*Task brief*.
Using the records that follow, reproduce exactly the lines starting at the line containing "Image resolution: width=381" and ending at the line containing "You are a computer-use agent.". Include both end lines and no pictures.

Dataset entries:
BEGIN

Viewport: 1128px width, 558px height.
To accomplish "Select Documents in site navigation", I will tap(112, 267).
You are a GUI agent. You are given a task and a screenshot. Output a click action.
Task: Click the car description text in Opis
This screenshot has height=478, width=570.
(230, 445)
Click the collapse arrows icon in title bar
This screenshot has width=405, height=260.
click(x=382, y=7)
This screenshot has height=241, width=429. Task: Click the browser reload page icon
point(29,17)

END
BEGIN

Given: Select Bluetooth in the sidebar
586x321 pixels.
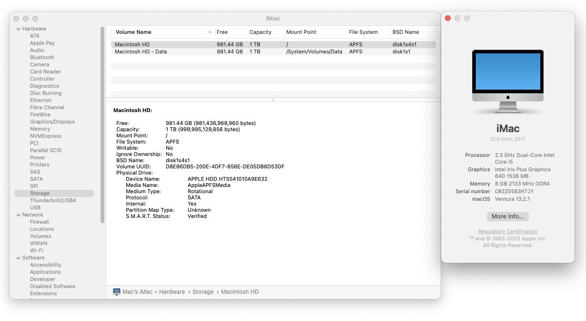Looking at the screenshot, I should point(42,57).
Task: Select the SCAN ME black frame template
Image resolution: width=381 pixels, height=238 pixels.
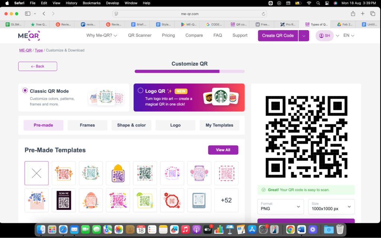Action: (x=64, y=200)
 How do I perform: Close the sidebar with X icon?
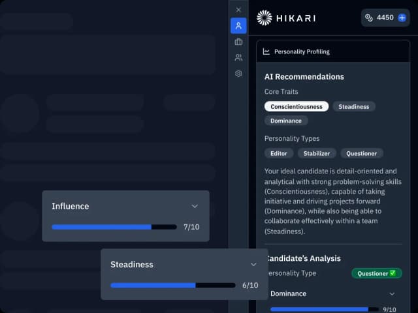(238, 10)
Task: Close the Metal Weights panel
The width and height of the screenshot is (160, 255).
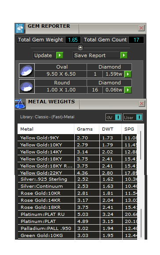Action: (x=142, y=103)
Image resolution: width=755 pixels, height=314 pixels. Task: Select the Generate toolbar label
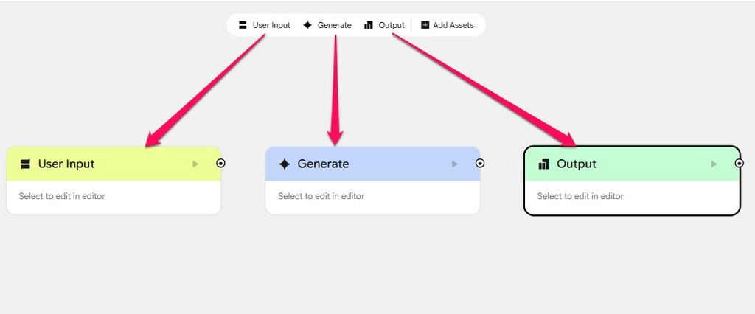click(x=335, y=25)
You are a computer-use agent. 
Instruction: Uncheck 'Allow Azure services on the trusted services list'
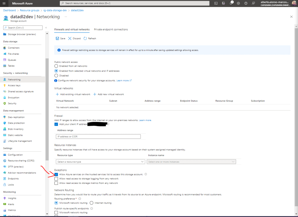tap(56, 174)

END

*Written answer*.
Image resolution: width=381 pixels, height=238 pixels.
Action: (x=64, y=200)
 How do I perform: Close the sidebar with X icon?
(238, 10)
Task: Close the Metal Weights panel
The width and height of the screenshot is (160, 255).
Action: (x=142, y=103)
Image resolution: width=755 pixels, height=314 pixels. Task: Select the Generate toolbar label
click(x=335, y=25)
You are a computer-use agent. 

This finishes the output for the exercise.